Stored data entries =>

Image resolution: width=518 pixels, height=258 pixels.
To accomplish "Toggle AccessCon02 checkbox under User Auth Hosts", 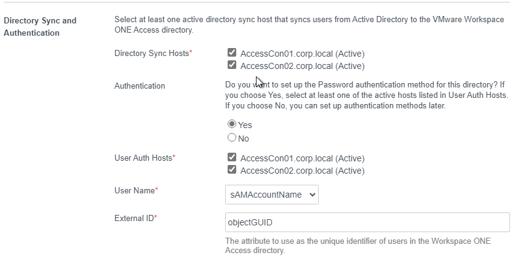I will [x=232, y=169].
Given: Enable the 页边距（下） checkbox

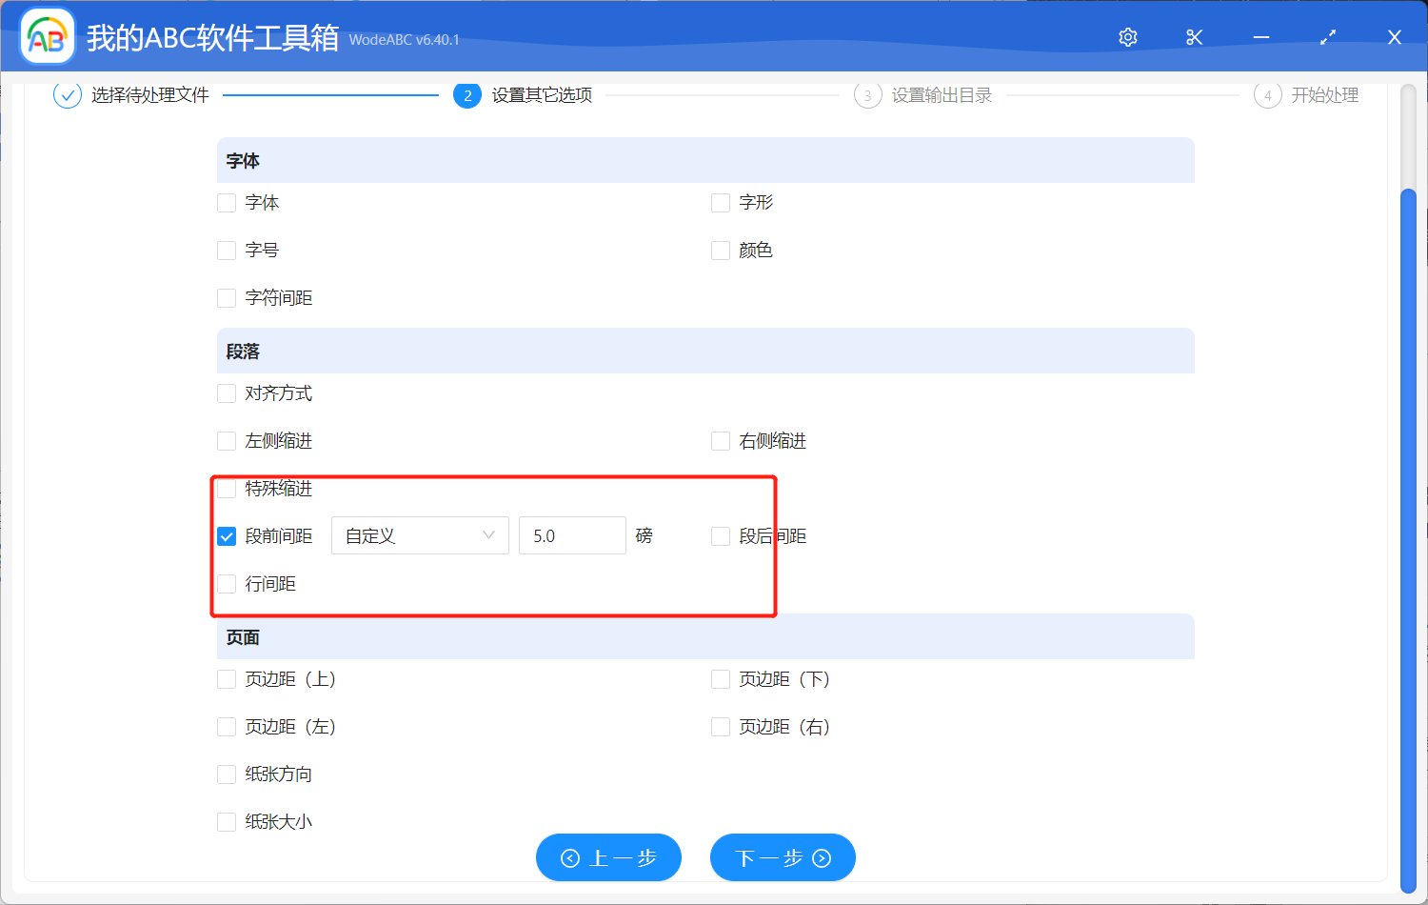Looking at the screenshot, I should (720, 678).
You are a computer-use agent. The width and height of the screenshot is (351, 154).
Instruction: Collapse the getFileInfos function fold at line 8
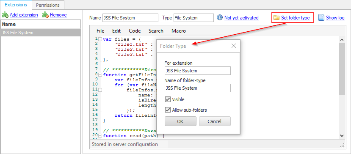point(100,74)
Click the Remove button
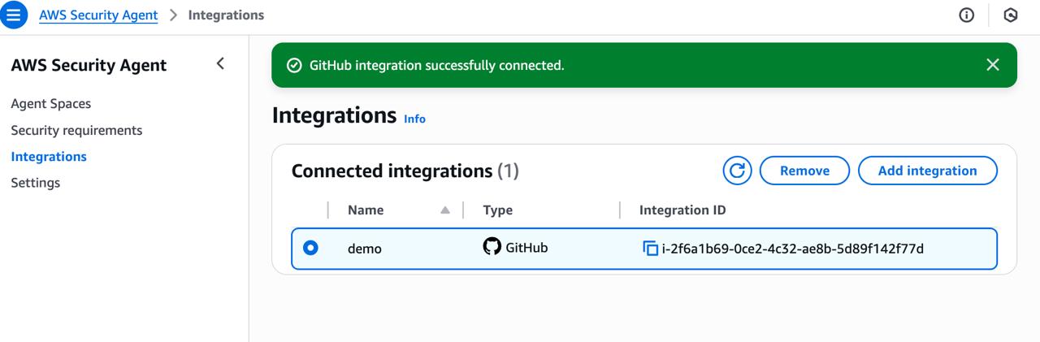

Exercise directions =>
Report each line in the entries where the string "width" occurs.

Output for this exercise =>
Image resolution: width=518 pixels, height=258 pixels.
You are a computer-use agent. The width and height of the screenshot is (351, 154).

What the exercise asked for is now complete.